Elizondo has earned the nickname “Mama.” In addition to other responsibilities, she raises millions of Eagle Lake Trout from egg to catchable fish. Beginning in 1959 from 16 fish, the Eagle Lake Trout program has become one of the hatchery’s major success stories. The program allows the restocking of Eagle Lake with this unique native species. It also enables the planting of Eagle Lake Trout in other selected waters of the Pit River basin. As with planting of other trout species, this not only provides a catch for fishermen but also helps to maintain the survival of native wild trout that would otherwise be depleted by overfishing.

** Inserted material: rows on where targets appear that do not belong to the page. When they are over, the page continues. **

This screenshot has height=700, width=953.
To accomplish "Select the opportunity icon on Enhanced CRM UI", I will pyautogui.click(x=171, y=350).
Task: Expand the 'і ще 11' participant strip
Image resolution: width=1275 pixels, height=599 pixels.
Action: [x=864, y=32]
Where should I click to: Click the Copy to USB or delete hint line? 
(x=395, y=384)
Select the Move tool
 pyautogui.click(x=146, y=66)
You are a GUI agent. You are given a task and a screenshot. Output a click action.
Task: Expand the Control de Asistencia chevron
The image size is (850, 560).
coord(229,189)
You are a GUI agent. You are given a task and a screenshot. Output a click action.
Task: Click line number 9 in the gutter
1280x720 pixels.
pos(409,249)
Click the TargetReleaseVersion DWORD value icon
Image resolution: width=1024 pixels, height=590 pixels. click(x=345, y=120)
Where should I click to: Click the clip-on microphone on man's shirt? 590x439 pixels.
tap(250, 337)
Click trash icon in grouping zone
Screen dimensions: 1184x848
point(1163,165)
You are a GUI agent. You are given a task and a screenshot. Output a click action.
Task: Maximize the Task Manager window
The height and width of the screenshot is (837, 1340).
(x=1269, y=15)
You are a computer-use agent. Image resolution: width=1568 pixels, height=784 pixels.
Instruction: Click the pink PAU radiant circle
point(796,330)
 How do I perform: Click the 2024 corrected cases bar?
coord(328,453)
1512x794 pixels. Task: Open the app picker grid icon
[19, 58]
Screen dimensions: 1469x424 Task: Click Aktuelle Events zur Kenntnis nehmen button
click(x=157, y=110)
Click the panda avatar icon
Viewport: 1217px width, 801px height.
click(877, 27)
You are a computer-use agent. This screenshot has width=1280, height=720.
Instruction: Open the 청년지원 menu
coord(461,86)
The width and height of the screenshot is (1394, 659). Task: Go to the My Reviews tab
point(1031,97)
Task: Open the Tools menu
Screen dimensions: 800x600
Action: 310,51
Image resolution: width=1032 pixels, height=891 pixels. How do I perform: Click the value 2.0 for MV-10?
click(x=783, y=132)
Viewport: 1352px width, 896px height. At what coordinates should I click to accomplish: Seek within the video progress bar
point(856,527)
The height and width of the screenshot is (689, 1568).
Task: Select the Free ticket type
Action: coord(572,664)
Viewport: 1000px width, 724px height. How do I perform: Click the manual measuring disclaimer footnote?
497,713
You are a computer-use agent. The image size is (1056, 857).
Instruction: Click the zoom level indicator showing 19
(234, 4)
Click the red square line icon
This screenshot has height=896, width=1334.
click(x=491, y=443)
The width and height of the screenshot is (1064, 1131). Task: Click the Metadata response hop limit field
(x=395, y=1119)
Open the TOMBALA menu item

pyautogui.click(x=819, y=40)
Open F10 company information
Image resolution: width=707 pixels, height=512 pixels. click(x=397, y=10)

She took us through two buildings explaining the process. The eggs are incubated in trays until the eye develops. Then a machine separates the healthy eggs from those that did not survive. Next she transfers the eggs to a trough where they develop through the larval stage.
When juvenile fish have developed, they are transferred to deep water tanks where they grow as fry and finger fish. Once they reach sufficient size they are transferred to the outdoor tanks. There the fish continue to mature into small catchable trout, large catchable trout and the very large trout that grow to over 14 inches in length.
It takes about 18 months for a trout to develop from egg to a trout that can be planted in a stream. As mentioned before, the hatchery this year will provide 1.8 million trout to be harvested by the licensed fishing public. This week alone more that a hundred thousand pounds of fish will be planted in Lake Alomar.
After our informative tour, Linda and I took a few more photos, rested a bit in the pleasant picnic area provided by the hatchery, and then headed home reflecting on how delightful it is to visit the Crystal Lake Hatchery.